Can acupuncture help Ehlers-Danos Syndrome?

Q:  My daughter (age35) suffers with Ehlers-Danos vulnerability, anxiety and fibromyalgia. Could she be helped by acupuncture?

A:  Ehlers-Danlos Syndrome is one of a number of genetic connective tissue disorders which manifest in a wide array of symptoms and as congenital degenerative conditions are not likely to change or improve. In these circumstances the best that one could hope to achieve with acupuncture would be to relieve some of the symptoms which are manifesting your particular case, and perhaps to slow down the progressive deterioration.

There have been attempts to use acupuncture as part of a package of measures to help people deal with the condition, but no research on the use of acupuncture with conventional treatment in contrast to conventional treatment alone which would allow us to make specific claims. From a Chinese medicine perspective, however, there are a number of ways in which treatment is pitched at systemic problems rather than unique symptoms themselves, and sometimes ways of making sense of a collection of disparate symptoms in a way which Western medicine might not recognise. There may well be some merit in asking the advice of a BAcC practitioner local to you about whether the way in which EDS presents in your particular case makes sense from a different medical perspective.

One caution for possible treatment, however, would be the tendency to bruise and the effect on wound healing. Acupuncture is a remarkably gentle treatment, with especially fine needles being used at relatively shallow levels, and only in severe cases of blood thinning through illness and medication is it contra-indicated. Any practitioner worth their salt will always treat conservatively in cases like yours to gauge how well the body responds to the physical process of treatment.

 
This seems a little more downbeat than we might be tempted to answer now, but we are always very careful not to generate false expectations about what might be possible. We have reviewed the research literature and found nothing which suggests that the situation has changed.

However, we have always found that when someone has a 'headline' condition, like MS, Parkinsons and similar, there is a tendency to see this as the root cause of all afflictions and to use this as the barometer for potential improvement. This particular 'expert' had, many years a ago, a patient who was believed to have MS but resisted definitive testing because her career would have been almost certainly affected by this, the glass ceiling which appears when someone has a chronic degenerative problem. Instead of talking about MS we simply addressed the issues as they presented and made a considerable difference to her health and well being without ever using the words MS as her definition of herself.
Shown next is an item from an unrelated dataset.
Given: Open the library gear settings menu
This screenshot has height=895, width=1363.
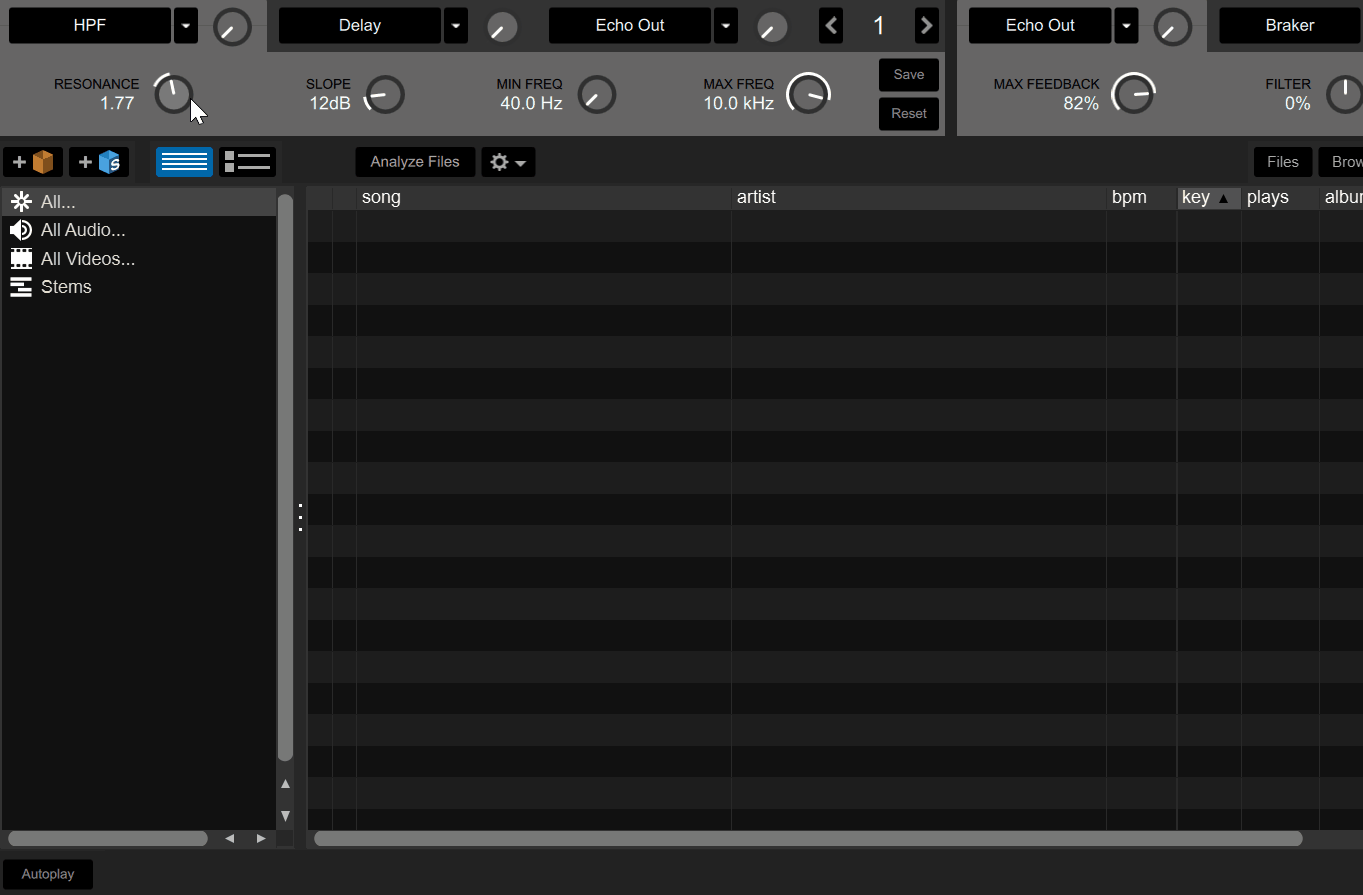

Acupuncture has an increasingly encouraging evidence base for treating anxiety, and fibromyalgia can be understood and treated within the conceptual framework of traditional Chinese medicine, 

http://www.acupuncture.org.uk/a-to-z-of-conditions/a-to-z-of-conditions/fibromyalgia.html

http://www.acupuncture.org.uk/a-to-z-of-conditions/a-to-z-of-conditions/anxiety.html

so we would say that there is certainly no reason not to try acupuncture treatment. It will not do any harm, and may well help to improve some of the problems which your daughter is experiencing.

Most BAcC members are very happy to give up a little time without charge to discuss with a prospective patient what might be possible, and this also gives the patient a chance to meet the practitioner and see where they work before committing to treatment, which is often a very valuable tool for reassurance.